Gulliver enthused earlier this year that HSBC is still looking at adding 15,000 jobs to the global workforce in fast growing markets as "this is a redesigning of the group, not a shrinkage."
"It's to get ourselves on the front foot," he added in a statement earlier this year.
The European sovereign debt crisis woes and losses, dismal economic and growth data and a stagnant market across the Western hemisphere has undoubtedly meant that banks have had pare back losses in any way they can.
Investment banks have shed over 80,000 jobs in the UK since 2008 and RBS, which is 83 percent owned by the taxpayer and Lloyds, which is 40 percent owned by the state, cut 25,000 and 32,000 jobs respectively during the same period.
Overall European banking figures cuts a similar shape.
Shortly before the alleged rogue trading scandal broke in August 2011, Switzerland's largest bank UBS revealed it would cut 3,500 jobs from its investment bank, while Barclays announced the elimination of 2,000 posts and Credit Suisse announced 2,000 job cuts to follow. ING revealed it would axe 2,700 positions following the dire fallout on it Greek debt losses.

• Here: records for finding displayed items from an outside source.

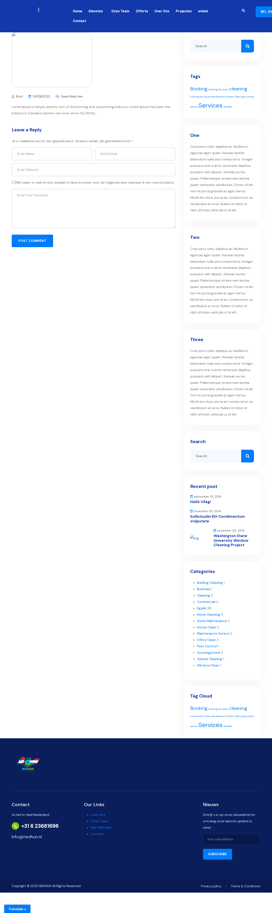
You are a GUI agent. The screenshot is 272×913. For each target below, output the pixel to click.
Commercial (206, 602)
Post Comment (32, 241)
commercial (196, 96)
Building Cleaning (210, 582)
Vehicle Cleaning (209, 659)
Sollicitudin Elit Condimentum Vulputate (217, 519)
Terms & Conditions (245, 886)
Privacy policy (211, 886)
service (194, 106)
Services (210, 105)
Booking (199, 89)
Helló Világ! (200, 501)
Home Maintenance (212, 621)
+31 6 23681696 (40, 826)
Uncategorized (208, 652)
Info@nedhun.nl (27, 837)
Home (77, 11)
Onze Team (120, 11)
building (213, 89)
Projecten (184, 11)
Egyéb (202, 608)
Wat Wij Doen (101, 827)
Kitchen (229, 96)
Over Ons (161, 11)
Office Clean (206, 640)
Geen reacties (72, 96)
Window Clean (208, 665)
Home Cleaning (208, 614)
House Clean (206, 627)
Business (223, 89)
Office (238, 96)
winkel (203, 11)
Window (227, 106)
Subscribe (217, 854)
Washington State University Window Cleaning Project (231, 540)
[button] (96, 11)
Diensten (96, 11)
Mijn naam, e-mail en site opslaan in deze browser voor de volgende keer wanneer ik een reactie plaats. (94, 182)
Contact (79, 21)
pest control (247, 96)
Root (19, 96)
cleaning (238, 89)
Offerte (142, 11)
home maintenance (214, 96)
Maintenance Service (213, 633)
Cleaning (203, 595)
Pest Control (207, 646)
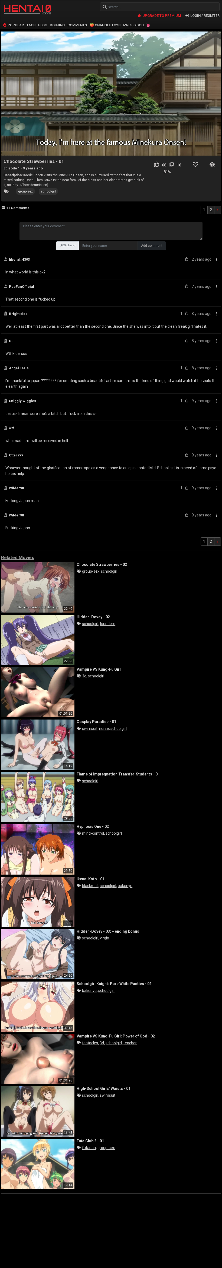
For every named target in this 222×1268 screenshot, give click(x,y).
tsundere (107, 624)
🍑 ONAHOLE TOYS (105, 25)
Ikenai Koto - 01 (91, 879)
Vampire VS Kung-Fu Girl (99, 669)
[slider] (73, 148)
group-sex (25, 191)
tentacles (90, 1043)
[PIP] (204, 148)
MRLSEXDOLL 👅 (136, 25)
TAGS (31, 25)
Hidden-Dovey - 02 (93, 617)
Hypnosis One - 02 (93, 826)
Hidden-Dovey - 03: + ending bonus (108, 931)
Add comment (151, 246)
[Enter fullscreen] (214, 148)
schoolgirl (48, 191)
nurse (104, 728)
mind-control (93, 833)
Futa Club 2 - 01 (90, 1141)
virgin (104, 938)
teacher (130, 1043)
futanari (89, 1148)
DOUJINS (57, 25)
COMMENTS (77, 25)
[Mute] (165, 148)
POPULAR (15, 25)
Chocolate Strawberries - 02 (102, 564)
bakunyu (125, 886)
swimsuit (89, 728)
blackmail (90, 886)
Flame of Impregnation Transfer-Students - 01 (118, 774)
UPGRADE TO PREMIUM (161, 16)
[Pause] (8, 148)
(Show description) (34, 185)
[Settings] (195, 148)
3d (84, 676)
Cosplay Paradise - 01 (96, 722)
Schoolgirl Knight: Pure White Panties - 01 (114, 984)
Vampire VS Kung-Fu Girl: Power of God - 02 (116, 1036)
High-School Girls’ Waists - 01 (103, 1088)
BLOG (42, 25)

However, HSBC has been tipped as the "best out of the bunch" after for fiscal 2011 year for HSBC, pre-tax profit grew 15 percent to $21.87bn from $19.04bn a year ago, although some of this was following the benefit of favorable fair value movements on own debt
The now infamous 30,000 HSBC job cut plan suggests a reactionary movement to market sentiment but in fact, it is actually a good sign of preparation for the undoubtedly high cost of regulation.
Rising cost of regulation
The $3.5bn that HSBC aims to save from cost cutting measures couldn't come at a better time as over the next few years there will be a raft of global regulatory changes and capital requirements that will mean banks need more cash on their balance sheets and a nest egg to pay for all those regulatory changes.
In December 2011, data provider Thomson Reuters revealed that more than 14,000 changes to regulation had been announced around the world by officials in the 12 months ending in November, a 15 percent increase. The research also revealed that, on average, 60 regulatory changes are announced every working day.
Infrastructure changes and capital requirements naturally borne out of substantial overhauls to current legislation will come at a cost. These substantial changes include higher capital requirements from Basel III, the consequence of the Vickers' Report on ring-fencing retail and investment banks, Solvency II, mandatory central counterparty (CCP) clearing for all over-the-counter (OTC) derivatives operations - to name but a few. The Dodd-Frank Act will also mean substantial changes to the banking sector's entire business model.
"It is clear from the above that the industry will continue to bear a heavy burden of both time commitment and cost as it works with policymakers to finalise the regulatory reforms, including addressing the many inconsistencies within and extraterritorial dimensions of national rule-making," said Douglas Flint, HSBC Chairman, in the group's annual report. "We are committed to all necessary constructive dialogue and support to speed the finalisation of these remaining issues."
A benchmark study, 'The cumulative impact on the global economy of changes in the financial regulatory framework', by the Institute of International Finance (IIF), which hails Josef Ackermann as one of its directors, estimated that banks in the leading industrial economies will require $1.3tn worth of additional capital by 2015, in order to meet demands from regulatory changes.
So if banks are to survive the raft of regulatory changes and impending costs to implement them, significant headcount reduction is the first and more logical way to buoy up business in the meantime.